From 60cd57abf3a161ccbe5c0e6cdd506fd0db965f04 Mon Sep 17 00:00:00 2001
From: Hayato Kuroda <kuroda.hayato@fujitsu.com>
Date: Fri, 27 Jan 2023 03:17:30 +0000
Subject: [PATCH v41 1/2] postgres_fdw: Allow postgres_fdw_get_connections() to
 check connection

If requested, postgres_fdw_get_connections() can verify the status of
connections that are establieshed by postgres_fdw. This check wil be
done by polling the socket.

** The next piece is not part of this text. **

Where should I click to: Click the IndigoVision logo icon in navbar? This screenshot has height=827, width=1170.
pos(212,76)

This feature is currently available only
on systems that support the non-standard POLLRDHUP extension to the
poll system call, including Linux.

"closed" column is set to false if existing connection is not closed
by the remote peer.
---
 contrib/postgres_fdw/Makefile                 |   2 +-
 contrib/postgres_fdw/connection.c             | 151 +++++++++++++++++-
 .../postgres_fdw/expected/postgres_fdw.out    |  65 +++++++-
 contrib/postgres_fdw/meson.build              |   1 +
 .../postgres_fdw/postgres_fdw--1.1--1.2.sql   |  22 +++
 contrib/postgres_fdw/postgres_fdw.control     |   2 +-
 contrib/postgres_fdw/sql/postgres_fdw.sql     |  57 +++++++
 doc/src/sgml/postgres-fdw.sgml                |  71 ++++++--
 8 files changed, 344 insertions(+), 27 deletions(-)

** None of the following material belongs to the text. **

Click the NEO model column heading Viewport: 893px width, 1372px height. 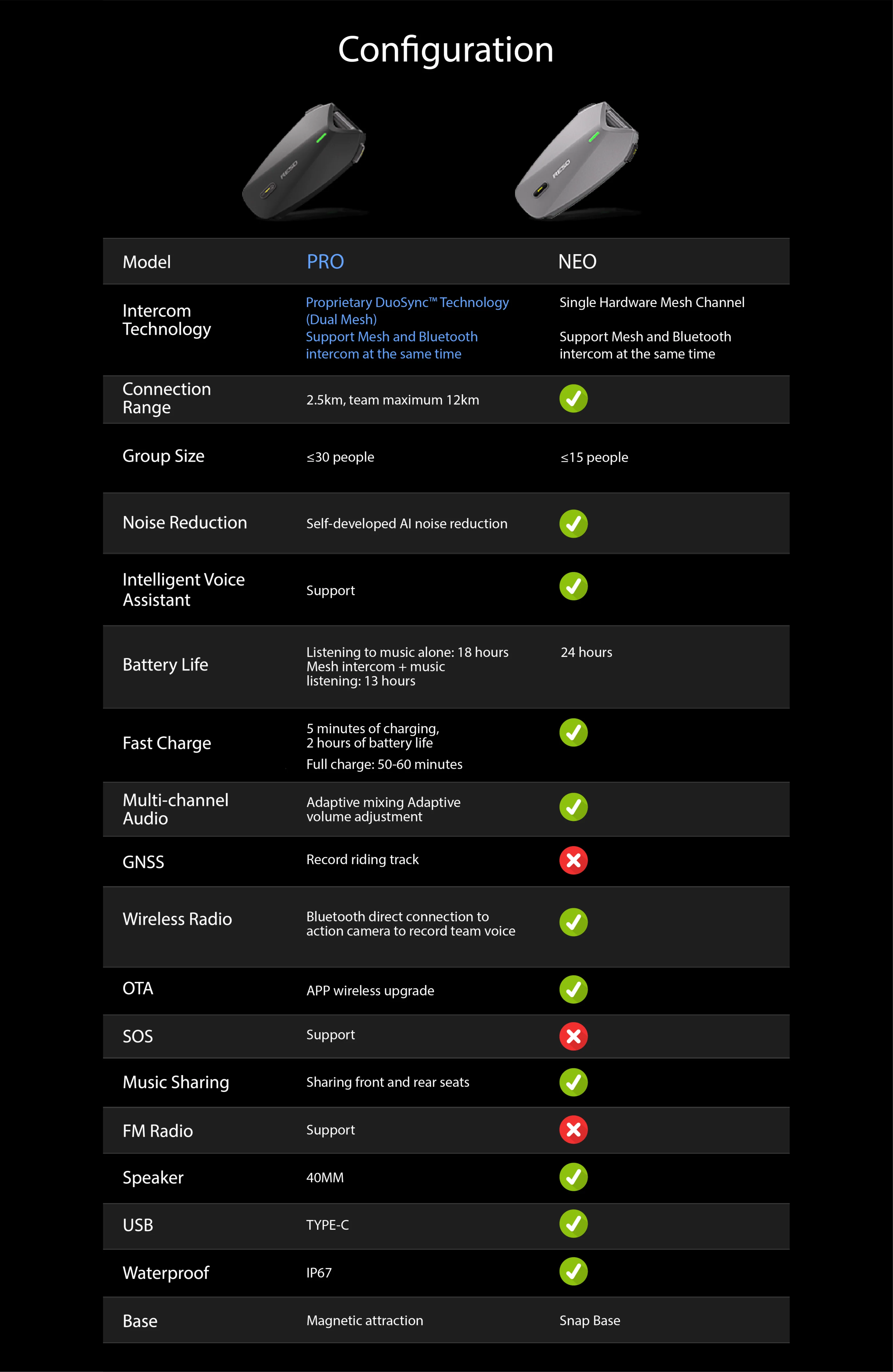pos(577,262)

 create mode 100644 contrib/postgres_fdw/postgres_fdw--1.1--1.2.sql

diff --git a/contrib/postgres_fdw/Makefile b/contrib/postgres_fdw/Makefile
index c1b0cad453..6d23768389 100644
--- a/contrib/postgres_fdw/Makefile
+++ b/contrib/postgres_fdw/Makefile
@@ -14,7 +14,7 @@ PG_CPPFLAGS = -I$(libpq_srcdir)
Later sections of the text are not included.